**EXERCISE OBJECTIVE**
For the entries below, the expected answer is the line with "Contact (19, 2319)", the line with "[Previous announcement] (10, 7)", and every line between them, exactly as written, and nothing more.

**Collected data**
#####
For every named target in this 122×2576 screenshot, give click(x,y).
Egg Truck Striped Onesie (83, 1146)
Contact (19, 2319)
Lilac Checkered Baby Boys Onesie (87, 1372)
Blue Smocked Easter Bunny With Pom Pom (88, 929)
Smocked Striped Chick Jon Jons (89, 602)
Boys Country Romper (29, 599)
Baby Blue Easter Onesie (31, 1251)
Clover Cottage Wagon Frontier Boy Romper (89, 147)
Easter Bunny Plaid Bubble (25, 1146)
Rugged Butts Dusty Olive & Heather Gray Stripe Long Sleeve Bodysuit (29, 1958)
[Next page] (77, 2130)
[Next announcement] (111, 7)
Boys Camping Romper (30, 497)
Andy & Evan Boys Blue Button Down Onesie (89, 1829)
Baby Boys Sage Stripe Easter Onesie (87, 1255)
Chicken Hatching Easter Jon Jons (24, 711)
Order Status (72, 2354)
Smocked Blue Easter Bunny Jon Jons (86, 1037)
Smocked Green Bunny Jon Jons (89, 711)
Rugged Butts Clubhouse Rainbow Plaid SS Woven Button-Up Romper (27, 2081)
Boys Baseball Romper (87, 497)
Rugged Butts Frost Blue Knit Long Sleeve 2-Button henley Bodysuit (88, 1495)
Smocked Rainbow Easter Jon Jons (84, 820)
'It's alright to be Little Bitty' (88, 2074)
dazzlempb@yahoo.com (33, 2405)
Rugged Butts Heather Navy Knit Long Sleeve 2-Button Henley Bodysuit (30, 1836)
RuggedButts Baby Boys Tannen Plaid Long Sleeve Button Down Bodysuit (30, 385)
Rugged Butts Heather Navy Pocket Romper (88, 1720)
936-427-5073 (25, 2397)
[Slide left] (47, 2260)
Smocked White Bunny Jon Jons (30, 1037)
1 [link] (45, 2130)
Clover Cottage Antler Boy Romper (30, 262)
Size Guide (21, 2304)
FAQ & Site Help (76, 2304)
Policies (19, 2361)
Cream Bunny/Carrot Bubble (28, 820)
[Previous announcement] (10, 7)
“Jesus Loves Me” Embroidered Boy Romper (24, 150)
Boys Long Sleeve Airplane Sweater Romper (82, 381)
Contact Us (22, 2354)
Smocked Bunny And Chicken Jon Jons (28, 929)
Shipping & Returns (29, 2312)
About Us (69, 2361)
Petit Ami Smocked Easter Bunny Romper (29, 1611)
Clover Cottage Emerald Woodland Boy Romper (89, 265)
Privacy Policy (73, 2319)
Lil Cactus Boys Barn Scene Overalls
#####
**OUTPUT OF THE EXERCISE**
Contact (19, 2319)
Lilac Checkered Baby Boys Onesie (87, 1372)
Blue Smocked Easter Bunny With Pom Pom (88, 929)
Smocked Striped Chick Jon Jons (89, 602)
Boys Country Romper (29, 599)
Baby Blue Easter Onesie (31, 1251)
Clover Cottage Wagon Frontier Boy Romper (89, 147)
Easter Bunny Plaid Bubble (25, 1146)
Rugged Butts Dusty Olive & Heather Gray Stripe Long Sleeve Bodysuit (29, 1958)
[Next page] (77, 2130)
[Next announcement] (111, 7)
Boys Camping Romper (30, 497)
Andy & Evan Boys Blue Button Down Onesie (89, 1829)
Baby Boys Sage Stripe Easter Onesie (87, 1255)
Chicken Hatching Easter Jon Jons (24, 711)
Order Status (72, 2354)
Smocked Blue Easter Bunny Jon Jons (86, 1037)
Smocked Green Bunny Jon Jons (89, 711)
Rugged Butts Clubhouse Rainbow Plaid SS Woven Button-Up Romper (27, 2081)
Boys Baseball Romper (87, 497)
Rugged Butts Frost Blue Knit Long Sleeve 2-Button henley Bodysuit (88, 1495)
Smocked Rainbow Easter Jon Jons (84, 820)
'It's alright to be Little Bitty' (88, 2074)
dazzlempb@yahoo.com (33, 2405)
Rugged Butts Heather Navy Knit Long Sleeve 2-Button Henley Bodysuit (30, 1836)
RuggedButts Baby Boys Tannen Plaid Long Sleeve Button Down Bodysuit (30, 385)
Rugged Butts Heather Navy Pocket Romper (88, 1720)
936-427-5073 (25, 2397)
[Slide left] (47, 2260)
Smocked White Bunny Jon Jons (30, 1037)
1 [link] (45, 2130)
Clover Cottage Antler Boy Romper (30, 262)
Size Guide (21, 2304)
FAQ & Site Help (76, 2304)
Policies (19, 2361)
Cream Bunny/Carrot Bubble (28, 820)
[Previous announcement] (10, 7)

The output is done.